I'm not saying much more as I don't want to give away the story. Suffice it to say, I've done quite a bit of research of late on Iran and want to share some of my impressions. At first, all I found was information on Iran's political side: the 1979 Islamic Revolution and the oppressive state of governance since then; the diaspora of Iranians who fled to the US either as supporters of the deposed Shah; and current president of Iran, Mahmoud Ahmadinejad's outrageous rhetoric calling for the extinction of Israel (and sometimes America). After encountering a bunch of rather inflammatory and frankly not helpful solutions to Iran's nuclear crisis, ranging from the "nuke them til they glow, then shoot them in the dark" attitude to the "every country has every right to have a nuclear industry for peaceful, domestic purposes" camp, I'm no closer to an opinion on the issue than I was before. And while this was all very interesting, what I really wanted to know was more about the culture and the temperament of the people who live in Iran. What is life in Iran like? What do Iranians think about their current regime? What is their ethnic and religious make-up? Do they like Americans, despite the rhetoric? Are Persian cats really from Persia? And what in the world is an ayatollah?

As you may have gleaned, modern day Iran is ancient Persia. So all the stuff in the Bible about Persia like the histories detailed Daniel, Esther, Ezra, Nehemiah, and part of 2 Chronicles occur, at least in part, in ancient Iran. Oh, and the whole reason Herod (and the Romans) freaked out over the Magi seeking the "King of the Jews"? Yeah, that was because of the Parthians, another iteration of the Persian Empire, and the only threat to Roman world dominance at the time. (The Magi weren't just three guys on camel back. They were part of the Persian ruling structure and probably entered Jerusalem with a heavily armed ensemble.)

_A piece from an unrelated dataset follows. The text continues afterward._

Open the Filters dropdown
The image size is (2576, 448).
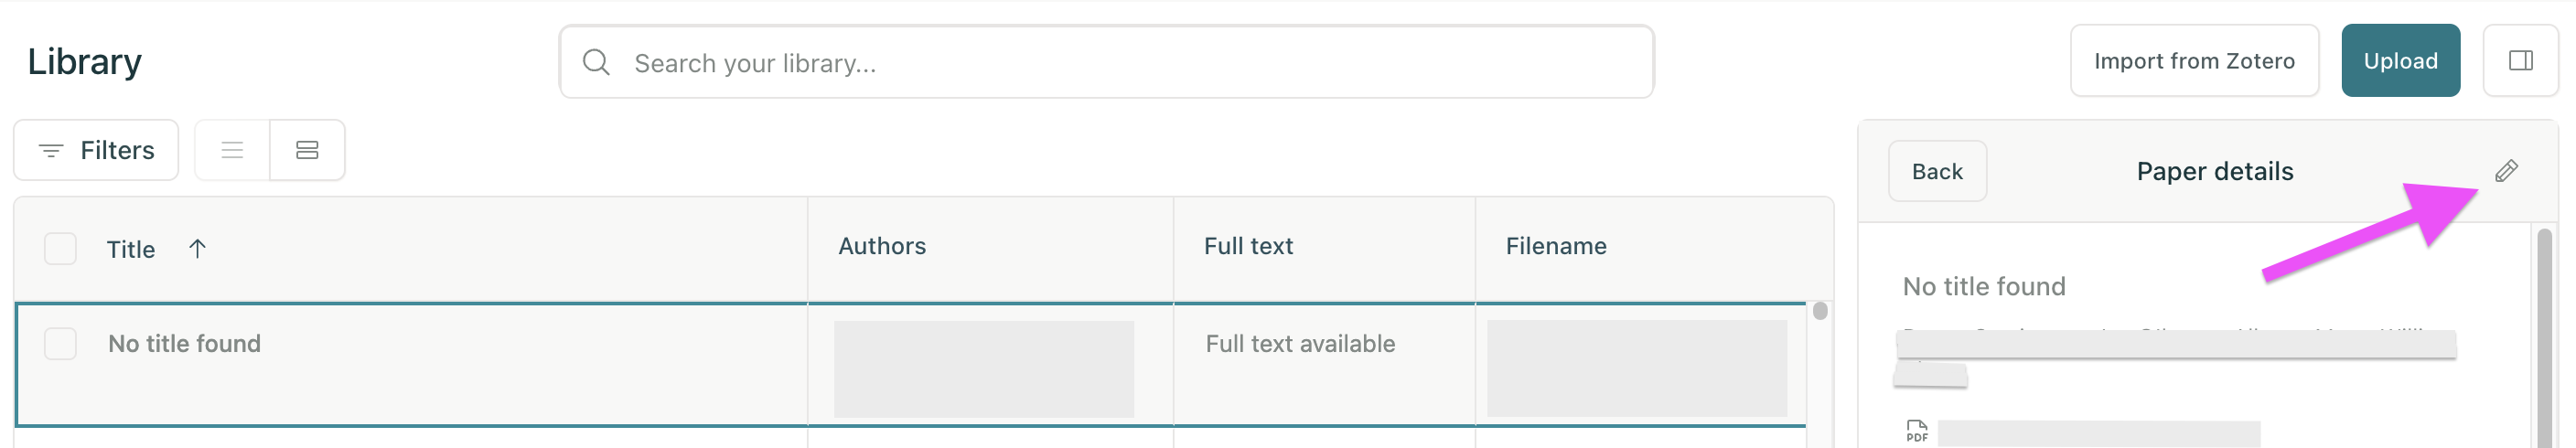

Unlike the Greek and Roman empires, the Persians don't really fade into history. Well, they fade out if all you took is Western Civ in college. But in the history of the world, the Persians remain a strong force well into the middle ages. Granted, they don't ever conquer the world, but they stay the regional hegemon in the Middle East until the Ottoman Rule. And they still want to be the regional hegemon, despite the Shi'a/Sunni conflict. Reason being: unlike many of the Arab tribes, the Persians (who are not Arab and will be quite put out if you assume as much), retained a coherent culture down through history. Yes, the culture changed and absorped and adjusted to Islam in the late 7th century, but no more so than northern European culture adapting to the rise of Protestantism. If some writers are to be believed, Iran wants to be the regional hegemon because they want to be left alone. Others argue they are actually just power hungry.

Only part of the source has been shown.